Dataset items:
————————

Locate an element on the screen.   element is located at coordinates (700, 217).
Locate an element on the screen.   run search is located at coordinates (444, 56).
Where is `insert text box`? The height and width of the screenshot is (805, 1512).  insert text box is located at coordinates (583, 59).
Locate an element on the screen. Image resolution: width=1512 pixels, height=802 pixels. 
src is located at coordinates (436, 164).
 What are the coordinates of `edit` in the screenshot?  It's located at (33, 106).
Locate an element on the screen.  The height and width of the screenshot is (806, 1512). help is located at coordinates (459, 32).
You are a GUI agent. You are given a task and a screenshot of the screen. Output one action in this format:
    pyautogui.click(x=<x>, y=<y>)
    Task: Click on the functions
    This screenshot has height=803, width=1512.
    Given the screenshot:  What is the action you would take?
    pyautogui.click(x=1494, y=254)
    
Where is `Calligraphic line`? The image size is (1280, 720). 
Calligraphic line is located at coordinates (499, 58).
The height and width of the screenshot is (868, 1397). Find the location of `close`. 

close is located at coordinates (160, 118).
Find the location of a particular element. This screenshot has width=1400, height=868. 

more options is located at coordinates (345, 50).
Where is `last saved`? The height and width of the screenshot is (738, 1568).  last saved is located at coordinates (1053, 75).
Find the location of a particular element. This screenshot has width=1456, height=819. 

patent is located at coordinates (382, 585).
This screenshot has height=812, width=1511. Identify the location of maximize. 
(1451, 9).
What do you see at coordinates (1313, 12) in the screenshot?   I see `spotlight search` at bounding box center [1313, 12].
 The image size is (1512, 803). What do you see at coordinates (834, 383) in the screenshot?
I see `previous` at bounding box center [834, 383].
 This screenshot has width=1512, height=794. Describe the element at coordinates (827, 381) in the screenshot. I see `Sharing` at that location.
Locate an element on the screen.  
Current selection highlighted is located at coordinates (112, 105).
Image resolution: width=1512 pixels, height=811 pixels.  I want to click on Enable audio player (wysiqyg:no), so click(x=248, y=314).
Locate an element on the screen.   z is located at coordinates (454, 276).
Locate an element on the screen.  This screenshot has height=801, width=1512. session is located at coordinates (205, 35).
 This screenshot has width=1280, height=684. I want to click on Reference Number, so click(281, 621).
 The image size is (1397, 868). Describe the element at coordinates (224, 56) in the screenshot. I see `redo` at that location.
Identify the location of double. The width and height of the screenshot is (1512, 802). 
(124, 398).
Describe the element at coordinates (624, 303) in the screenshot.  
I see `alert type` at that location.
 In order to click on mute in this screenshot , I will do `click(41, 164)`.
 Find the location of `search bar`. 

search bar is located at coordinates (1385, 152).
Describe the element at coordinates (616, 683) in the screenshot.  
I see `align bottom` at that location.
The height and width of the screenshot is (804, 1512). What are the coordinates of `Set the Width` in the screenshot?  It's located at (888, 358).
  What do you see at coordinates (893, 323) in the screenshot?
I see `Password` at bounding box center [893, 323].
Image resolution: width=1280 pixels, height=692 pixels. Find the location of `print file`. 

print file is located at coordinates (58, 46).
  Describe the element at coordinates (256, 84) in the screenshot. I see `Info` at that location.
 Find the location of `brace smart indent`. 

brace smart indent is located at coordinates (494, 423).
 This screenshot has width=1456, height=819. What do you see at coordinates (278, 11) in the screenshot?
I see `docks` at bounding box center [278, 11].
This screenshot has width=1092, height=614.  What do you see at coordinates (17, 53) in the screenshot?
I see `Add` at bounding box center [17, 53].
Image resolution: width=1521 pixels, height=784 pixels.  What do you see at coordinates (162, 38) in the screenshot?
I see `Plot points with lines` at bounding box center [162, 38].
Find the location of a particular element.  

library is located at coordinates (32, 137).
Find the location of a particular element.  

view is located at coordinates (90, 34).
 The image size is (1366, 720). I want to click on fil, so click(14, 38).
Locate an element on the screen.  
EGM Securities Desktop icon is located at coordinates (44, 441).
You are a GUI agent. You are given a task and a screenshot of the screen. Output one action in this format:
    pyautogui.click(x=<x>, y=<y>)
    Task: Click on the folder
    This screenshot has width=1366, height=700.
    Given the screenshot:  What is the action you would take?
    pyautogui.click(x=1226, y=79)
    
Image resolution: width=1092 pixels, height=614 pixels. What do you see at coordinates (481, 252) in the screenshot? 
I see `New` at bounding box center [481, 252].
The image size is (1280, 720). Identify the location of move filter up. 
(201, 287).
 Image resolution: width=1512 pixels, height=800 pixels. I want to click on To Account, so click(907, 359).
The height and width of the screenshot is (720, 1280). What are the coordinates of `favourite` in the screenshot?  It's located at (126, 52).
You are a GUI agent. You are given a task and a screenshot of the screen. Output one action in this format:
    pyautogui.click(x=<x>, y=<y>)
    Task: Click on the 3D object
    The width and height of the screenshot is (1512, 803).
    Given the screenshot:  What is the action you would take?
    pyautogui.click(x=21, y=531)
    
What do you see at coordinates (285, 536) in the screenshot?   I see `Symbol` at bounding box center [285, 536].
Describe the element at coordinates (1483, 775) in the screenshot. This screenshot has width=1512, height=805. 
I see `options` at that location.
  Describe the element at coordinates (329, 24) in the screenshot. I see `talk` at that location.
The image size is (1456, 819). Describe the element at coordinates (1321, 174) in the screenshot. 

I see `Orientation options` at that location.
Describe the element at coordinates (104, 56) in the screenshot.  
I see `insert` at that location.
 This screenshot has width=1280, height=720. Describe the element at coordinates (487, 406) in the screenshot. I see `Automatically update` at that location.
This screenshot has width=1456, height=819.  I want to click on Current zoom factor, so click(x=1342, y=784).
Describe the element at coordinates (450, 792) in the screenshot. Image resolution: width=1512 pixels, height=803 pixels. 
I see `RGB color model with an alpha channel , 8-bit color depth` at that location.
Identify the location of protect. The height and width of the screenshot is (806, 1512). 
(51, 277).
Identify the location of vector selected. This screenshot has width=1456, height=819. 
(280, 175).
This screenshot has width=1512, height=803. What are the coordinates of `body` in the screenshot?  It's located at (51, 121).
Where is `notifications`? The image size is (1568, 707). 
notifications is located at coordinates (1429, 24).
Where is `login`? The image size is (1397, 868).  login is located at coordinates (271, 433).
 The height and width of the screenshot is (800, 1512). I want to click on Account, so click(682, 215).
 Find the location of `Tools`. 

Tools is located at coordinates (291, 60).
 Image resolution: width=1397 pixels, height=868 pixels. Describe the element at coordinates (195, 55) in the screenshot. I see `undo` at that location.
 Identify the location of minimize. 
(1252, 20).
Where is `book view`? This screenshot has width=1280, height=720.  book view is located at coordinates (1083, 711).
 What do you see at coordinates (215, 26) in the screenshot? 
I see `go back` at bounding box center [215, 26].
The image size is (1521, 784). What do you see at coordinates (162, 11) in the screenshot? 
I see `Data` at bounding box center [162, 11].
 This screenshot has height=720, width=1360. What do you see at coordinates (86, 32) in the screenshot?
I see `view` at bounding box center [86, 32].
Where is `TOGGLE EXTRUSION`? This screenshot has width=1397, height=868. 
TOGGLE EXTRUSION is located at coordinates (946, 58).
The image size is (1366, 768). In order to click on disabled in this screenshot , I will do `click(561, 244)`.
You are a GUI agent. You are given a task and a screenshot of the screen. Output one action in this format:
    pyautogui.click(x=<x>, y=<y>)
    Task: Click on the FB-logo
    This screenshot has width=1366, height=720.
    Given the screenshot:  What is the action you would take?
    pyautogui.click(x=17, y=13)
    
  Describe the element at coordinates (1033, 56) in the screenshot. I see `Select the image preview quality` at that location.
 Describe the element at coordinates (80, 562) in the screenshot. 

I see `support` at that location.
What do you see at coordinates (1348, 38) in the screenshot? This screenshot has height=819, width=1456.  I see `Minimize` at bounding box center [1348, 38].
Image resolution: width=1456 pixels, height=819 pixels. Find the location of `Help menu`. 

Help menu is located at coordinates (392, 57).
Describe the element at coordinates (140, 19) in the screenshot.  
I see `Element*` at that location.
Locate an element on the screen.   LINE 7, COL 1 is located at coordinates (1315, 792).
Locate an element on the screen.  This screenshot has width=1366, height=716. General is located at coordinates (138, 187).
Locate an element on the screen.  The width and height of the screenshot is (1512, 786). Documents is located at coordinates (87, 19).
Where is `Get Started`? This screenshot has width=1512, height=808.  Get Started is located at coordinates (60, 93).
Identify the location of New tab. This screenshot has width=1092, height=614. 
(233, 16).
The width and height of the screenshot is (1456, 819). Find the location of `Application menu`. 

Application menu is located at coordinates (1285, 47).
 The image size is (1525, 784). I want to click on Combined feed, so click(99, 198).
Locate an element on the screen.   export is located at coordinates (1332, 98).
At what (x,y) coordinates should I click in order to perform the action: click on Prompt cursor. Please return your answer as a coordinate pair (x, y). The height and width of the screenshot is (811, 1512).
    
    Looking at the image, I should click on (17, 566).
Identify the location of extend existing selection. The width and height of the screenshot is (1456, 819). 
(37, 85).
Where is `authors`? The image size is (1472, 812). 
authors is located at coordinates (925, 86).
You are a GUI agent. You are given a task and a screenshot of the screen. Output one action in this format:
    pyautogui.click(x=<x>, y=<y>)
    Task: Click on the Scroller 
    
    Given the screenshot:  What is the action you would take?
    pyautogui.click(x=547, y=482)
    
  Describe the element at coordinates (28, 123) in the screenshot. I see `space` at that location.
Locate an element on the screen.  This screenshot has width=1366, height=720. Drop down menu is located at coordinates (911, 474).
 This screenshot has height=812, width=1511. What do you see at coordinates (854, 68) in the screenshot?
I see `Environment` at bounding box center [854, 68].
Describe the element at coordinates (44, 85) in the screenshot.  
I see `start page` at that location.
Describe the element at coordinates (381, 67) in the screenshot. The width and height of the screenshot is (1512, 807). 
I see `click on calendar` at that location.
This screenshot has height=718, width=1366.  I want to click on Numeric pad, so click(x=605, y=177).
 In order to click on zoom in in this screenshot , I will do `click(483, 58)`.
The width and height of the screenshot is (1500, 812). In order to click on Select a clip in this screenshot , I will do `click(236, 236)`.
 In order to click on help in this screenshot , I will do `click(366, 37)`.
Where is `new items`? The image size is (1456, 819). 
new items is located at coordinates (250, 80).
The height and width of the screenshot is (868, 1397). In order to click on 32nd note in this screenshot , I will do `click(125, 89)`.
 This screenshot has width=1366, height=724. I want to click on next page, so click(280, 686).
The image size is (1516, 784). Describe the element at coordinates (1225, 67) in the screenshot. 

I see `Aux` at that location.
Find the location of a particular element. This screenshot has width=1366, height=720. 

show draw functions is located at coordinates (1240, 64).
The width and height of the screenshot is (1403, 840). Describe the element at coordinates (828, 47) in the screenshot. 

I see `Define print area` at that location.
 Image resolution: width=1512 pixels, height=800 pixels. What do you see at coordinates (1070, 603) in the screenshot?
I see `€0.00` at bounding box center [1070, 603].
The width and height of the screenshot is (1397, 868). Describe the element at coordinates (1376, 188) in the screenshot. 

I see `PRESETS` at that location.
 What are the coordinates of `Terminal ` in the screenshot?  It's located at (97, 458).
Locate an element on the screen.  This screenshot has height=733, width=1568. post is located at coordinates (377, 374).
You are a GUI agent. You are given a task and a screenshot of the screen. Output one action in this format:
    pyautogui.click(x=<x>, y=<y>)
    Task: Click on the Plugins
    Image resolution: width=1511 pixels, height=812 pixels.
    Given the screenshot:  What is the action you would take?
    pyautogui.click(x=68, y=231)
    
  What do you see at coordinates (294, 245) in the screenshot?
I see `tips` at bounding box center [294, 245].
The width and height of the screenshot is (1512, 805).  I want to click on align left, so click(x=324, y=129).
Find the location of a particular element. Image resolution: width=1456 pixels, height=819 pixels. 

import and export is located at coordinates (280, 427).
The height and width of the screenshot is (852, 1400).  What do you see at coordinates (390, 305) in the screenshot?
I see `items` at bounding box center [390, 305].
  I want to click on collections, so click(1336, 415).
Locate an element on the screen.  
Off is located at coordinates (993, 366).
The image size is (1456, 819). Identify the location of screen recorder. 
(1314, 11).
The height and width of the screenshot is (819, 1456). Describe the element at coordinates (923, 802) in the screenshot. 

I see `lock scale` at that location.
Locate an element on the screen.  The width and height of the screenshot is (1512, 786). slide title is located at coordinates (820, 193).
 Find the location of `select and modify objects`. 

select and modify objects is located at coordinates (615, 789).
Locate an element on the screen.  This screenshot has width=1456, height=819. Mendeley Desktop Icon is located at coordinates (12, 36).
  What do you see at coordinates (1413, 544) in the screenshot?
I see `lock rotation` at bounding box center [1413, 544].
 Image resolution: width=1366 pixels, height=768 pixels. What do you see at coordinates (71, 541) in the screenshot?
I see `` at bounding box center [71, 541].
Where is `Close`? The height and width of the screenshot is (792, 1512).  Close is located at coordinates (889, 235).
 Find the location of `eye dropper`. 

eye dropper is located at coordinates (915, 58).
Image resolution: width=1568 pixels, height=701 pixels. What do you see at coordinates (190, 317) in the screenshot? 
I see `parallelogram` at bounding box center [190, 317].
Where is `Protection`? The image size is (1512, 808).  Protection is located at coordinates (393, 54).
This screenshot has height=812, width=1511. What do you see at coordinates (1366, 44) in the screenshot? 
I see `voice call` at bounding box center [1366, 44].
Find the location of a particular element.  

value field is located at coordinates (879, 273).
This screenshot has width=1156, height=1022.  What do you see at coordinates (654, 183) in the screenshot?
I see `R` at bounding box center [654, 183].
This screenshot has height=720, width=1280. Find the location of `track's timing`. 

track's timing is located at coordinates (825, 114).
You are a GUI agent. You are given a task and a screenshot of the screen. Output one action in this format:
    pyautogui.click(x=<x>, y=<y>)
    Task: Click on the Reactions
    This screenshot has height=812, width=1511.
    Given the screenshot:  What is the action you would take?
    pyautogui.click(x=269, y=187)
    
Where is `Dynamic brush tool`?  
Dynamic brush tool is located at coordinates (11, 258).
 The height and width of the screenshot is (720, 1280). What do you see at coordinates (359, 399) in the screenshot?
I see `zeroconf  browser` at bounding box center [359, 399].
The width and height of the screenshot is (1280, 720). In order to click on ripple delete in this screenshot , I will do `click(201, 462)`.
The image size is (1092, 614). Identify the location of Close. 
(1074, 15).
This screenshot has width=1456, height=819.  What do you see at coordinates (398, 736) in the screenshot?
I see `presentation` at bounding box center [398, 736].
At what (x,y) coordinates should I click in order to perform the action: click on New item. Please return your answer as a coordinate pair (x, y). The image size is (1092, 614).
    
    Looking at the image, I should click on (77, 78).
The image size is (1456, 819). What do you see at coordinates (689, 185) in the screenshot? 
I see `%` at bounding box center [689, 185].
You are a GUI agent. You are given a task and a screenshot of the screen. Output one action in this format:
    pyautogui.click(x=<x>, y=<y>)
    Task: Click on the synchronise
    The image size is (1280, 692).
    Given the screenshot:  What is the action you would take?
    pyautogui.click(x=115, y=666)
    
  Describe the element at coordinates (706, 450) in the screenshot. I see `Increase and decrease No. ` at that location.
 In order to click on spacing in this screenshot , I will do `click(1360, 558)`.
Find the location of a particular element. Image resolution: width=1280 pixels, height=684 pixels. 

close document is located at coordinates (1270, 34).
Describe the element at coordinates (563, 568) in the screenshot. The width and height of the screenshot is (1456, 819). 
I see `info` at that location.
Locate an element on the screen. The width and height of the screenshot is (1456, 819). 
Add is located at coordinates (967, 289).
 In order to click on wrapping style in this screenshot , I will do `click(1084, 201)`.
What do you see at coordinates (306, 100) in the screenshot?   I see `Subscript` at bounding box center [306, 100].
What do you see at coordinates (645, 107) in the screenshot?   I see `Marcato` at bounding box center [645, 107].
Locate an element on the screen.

————————

DIRECTIONS » Copy the data above exactly, beginning at the line that contains "The height and width of the screenshot is (868, 1397). Find" and ending after the line that contains "more options is".

TASK RESULT »
The height and width of the screenshot is (868, 1397). Find the location of `close`. 

close is located at coordinates (160, 118).
Find the location of a particular element. This screenshot has width=1400, height=868. 

more options is located at coordinates (345, 50).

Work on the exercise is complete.